──────── Information shown
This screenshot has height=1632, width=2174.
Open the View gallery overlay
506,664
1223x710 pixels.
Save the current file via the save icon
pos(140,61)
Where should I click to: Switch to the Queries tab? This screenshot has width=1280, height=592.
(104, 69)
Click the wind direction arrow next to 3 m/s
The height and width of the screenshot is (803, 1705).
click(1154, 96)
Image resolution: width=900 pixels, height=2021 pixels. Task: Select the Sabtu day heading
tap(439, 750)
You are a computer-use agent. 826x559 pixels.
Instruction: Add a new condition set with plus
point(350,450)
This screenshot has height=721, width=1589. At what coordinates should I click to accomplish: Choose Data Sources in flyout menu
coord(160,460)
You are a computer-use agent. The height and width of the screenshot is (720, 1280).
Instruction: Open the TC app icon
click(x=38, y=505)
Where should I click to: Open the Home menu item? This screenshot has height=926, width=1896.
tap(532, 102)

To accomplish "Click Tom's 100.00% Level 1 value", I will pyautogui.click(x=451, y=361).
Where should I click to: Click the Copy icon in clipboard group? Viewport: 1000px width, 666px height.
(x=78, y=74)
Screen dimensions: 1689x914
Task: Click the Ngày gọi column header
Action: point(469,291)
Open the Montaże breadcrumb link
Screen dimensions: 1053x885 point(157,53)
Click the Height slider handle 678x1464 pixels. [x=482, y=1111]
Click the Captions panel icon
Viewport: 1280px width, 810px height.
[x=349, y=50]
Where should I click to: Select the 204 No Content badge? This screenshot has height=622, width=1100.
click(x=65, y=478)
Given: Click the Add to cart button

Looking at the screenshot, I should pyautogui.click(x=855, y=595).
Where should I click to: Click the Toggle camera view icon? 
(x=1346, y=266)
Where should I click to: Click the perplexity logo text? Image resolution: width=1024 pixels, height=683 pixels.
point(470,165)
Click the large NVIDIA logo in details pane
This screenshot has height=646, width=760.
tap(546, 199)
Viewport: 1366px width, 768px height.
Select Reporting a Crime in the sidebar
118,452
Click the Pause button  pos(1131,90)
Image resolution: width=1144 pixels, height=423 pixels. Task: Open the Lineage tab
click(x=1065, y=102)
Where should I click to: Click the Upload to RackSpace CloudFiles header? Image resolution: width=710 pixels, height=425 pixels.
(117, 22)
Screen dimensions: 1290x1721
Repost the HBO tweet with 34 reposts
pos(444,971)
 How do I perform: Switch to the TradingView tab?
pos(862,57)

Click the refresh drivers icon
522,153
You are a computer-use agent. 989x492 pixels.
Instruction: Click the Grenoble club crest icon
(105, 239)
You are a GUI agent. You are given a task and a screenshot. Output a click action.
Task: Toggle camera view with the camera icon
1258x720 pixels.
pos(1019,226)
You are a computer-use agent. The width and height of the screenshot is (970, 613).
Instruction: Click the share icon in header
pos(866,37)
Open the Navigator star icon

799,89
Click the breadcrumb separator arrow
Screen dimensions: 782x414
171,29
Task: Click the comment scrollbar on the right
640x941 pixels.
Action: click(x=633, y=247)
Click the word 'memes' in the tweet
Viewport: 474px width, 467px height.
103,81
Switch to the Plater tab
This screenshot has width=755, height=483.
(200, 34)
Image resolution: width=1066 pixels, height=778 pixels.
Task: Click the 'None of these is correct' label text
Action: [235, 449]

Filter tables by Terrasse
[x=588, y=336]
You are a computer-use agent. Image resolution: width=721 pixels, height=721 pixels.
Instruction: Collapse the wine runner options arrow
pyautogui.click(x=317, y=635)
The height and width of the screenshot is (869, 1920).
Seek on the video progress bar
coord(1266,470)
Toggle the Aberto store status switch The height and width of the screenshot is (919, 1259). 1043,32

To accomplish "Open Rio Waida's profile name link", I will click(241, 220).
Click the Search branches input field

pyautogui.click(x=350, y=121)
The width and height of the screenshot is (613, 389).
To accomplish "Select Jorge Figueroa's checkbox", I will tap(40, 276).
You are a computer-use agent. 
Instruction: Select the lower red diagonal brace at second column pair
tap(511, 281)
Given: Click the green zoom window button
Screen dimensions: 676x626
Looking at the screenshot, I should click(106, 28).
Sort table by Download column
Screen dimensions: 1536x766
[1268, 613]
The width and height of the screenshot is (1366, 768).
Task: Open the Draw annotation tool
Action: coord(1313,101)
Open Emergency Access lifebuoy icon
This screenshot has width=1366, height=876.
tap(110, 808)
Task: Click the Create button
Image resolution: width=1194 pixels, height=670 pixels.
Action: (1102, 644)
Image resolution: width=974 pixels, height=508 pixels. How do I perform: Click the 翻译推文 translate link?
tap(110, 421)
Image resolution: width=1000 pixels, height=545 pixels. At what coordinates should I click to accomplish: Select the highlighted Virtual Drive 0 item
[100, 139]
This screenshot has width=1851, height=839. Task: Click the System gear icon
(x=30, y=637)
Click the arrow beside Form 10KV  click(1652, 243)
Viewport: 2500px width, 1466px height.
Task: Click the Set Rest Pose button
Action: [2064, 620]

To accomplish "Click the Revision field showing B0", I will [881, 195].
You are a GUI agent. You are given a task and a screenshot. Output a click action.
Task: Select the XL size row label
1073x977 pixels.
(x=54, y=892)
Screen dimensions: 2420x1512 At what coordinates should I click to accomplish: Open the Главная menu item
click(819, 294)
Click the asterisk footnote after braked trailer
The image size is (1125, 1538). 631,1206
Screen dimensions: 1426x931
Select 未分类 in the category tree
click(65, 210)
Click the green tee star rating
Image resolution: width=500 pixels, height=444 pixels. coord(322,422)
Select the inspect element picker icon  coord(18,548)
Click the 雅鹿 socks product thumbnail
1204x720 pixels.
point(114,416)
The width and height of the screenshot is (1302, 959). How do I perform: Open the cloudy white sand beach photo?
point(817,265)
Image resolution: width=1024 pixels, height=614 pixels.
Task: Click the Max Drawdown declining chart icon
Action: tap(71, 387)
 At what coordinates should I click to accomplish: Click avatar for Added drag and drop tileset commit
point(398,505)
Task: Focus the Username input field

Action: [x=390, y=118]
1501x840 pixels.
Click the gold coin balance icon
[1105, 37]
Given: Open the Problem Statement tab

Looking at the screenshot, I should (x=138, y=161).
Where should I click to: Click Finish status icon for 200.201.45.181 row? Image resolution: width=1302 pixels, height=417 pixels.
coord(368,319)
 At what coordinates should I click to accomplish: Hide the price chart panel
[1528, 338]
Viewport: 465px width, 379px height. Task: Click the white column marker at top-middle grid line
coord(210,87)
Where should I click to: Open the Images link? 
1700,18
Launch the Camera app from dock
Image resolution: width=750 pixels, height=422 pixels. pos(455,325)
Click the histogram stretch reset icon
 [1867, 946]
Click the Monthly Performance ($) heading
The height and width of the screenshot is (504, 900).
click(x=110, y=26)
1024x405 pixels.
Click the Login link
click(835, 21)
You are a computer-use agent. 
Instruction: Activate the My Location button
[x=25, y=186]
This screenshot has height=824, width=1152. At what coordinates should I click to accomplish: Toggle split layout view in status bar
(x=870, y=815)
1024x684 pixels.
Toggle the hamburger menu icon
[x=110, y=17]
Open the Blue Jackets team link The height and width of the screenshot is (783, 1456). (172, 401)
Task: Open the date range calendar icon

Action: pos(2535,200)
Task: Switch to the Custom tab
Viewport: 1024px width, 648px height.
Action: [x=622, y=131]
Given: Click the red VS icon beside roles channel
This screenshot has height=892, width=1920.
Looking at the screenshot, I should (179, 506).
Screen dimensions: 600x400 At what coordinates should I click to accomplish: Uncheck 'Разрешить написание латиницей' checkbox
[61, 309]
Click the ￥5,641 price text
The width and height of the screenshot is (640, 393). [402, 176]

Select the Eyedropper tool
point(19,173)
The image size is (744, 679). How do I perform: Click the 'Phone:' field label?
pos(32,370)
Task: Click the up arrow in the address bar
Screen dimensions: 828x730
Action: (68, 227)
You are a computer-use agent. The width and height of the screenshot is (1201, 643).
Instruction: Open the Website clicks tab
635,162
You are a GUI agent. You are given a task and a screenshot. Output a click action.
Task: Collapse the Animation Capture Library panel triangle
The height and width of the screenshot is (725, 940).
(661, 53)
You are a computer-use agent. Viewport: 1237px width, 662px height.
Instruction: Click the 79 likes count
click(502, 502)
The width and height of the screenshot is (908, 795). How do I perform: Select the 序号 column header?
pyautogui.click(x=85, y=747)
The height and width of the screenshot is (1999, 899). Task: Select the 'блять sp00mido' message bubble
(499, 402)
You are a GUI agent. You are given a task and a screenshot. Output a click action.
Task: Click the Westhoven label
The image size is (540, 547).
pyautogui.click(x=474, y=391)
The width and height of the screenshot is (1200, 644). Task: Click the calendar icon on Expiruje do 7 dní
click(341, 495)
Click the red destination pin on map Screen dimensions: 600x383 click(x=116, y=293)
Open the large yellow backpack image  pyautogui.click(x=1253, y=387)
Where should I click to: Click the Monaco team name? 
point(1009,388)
────────────────
* _Description of the task_:
Out of the data above, set down the lines from the one with "Task: Toggle camera view with the camera icon" to the one with "Switch to the Plater tab", both included, exactly as written and with no additions.

* _Response to this task_:
Task: Toggle camera view with the camera icon
1258x720 pixels.
pos(1019,226)
You are a computer-use agent. The width and height of the screenshot is (970, 613).
Instruction: Click the share icon in header
pos(866,37)
Open the Navigator star icon

799,89
Click the breadcrumb separator arrow
Screen dimensions: 782x414
171,29
Task: Click the comment scrollbar on the right
640x941 pixels.
Action: click(x=633, y=247)
Click the word 'memes' in the tweet
Viewport: 474px width, 467px height.
103,81
Switch to the Plater tab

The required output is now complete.